Problem description:
Every line from the one holding "Where should I" through the last line of the records must be retyped exactly, and no other line or picture may appear in the copy.
══ Provided entries
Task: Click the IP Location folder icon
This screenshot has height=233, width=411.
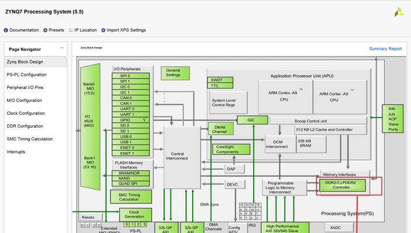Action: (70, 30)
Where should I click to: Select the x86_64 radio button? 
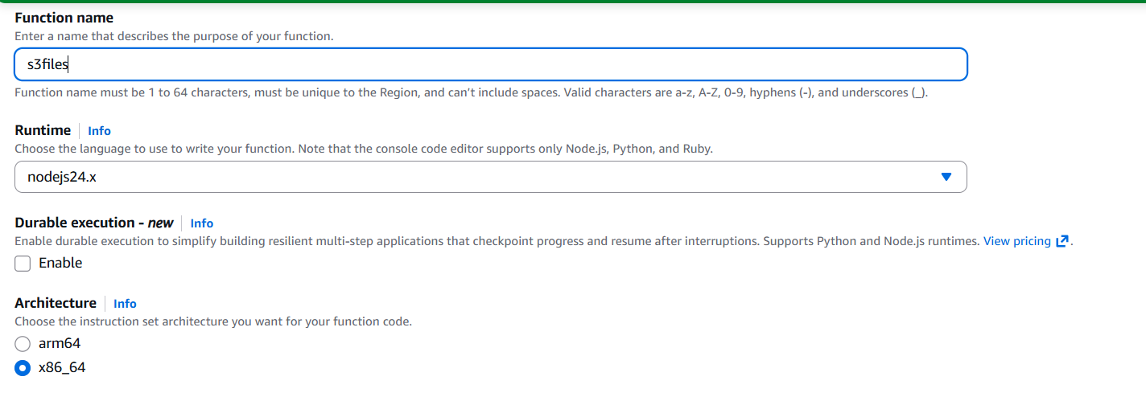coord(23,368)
════
Exercise output:
Where should I click to: Select the x86_64 radio button? 
coord(23,368)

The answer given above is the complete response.